Pull out every line of the rows below that contains the string "Select", matching case exactly.

====

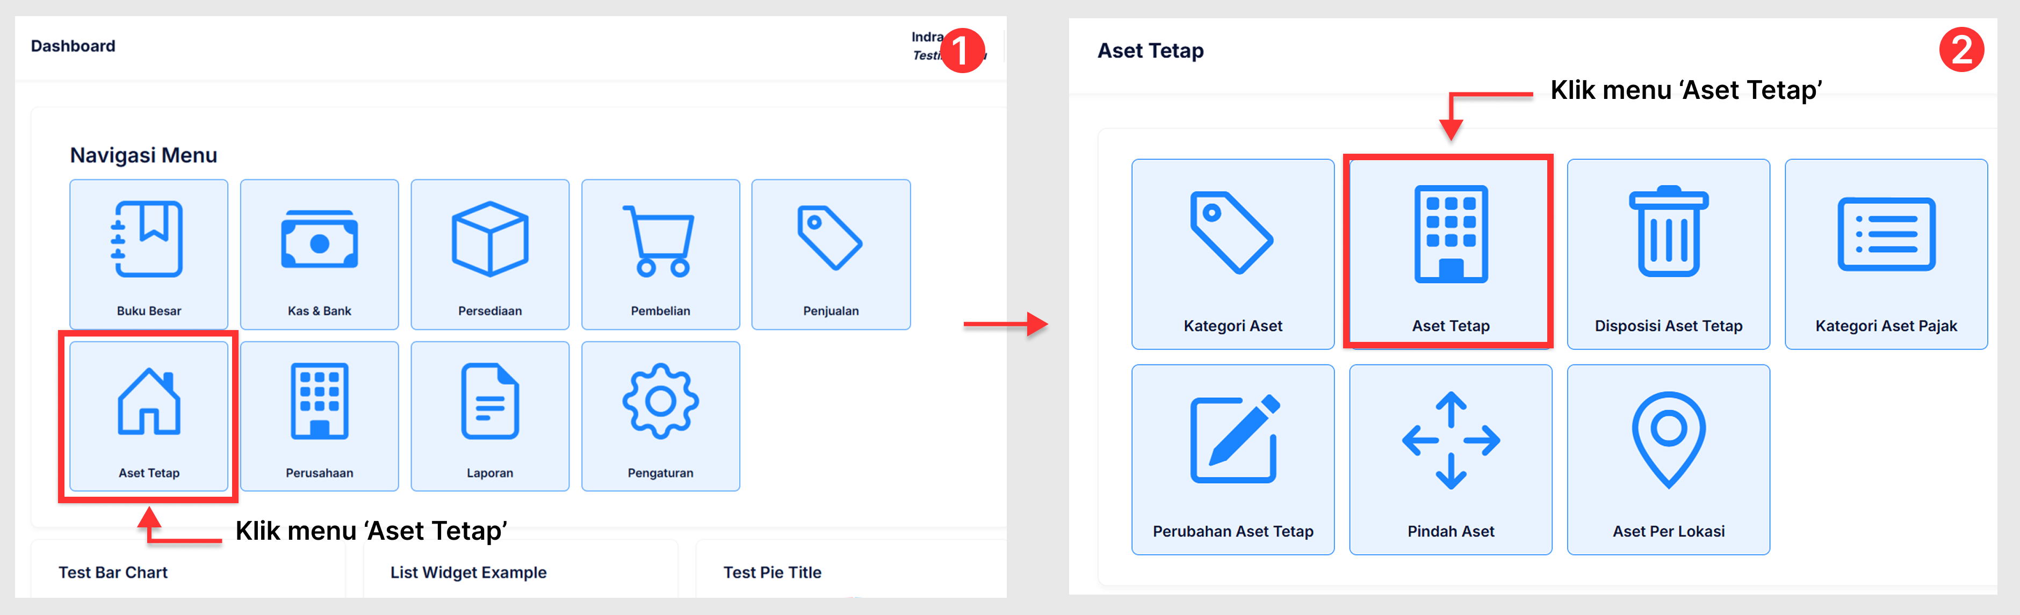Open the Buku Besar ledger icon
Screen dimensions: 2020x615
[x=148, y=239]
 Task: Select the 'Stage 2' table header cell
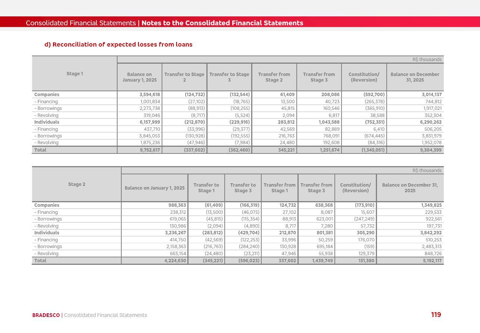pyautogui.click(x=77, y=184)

====

• _WRITTEN RESPONSE_:
 Task: Select the 'Stage 2' table header cell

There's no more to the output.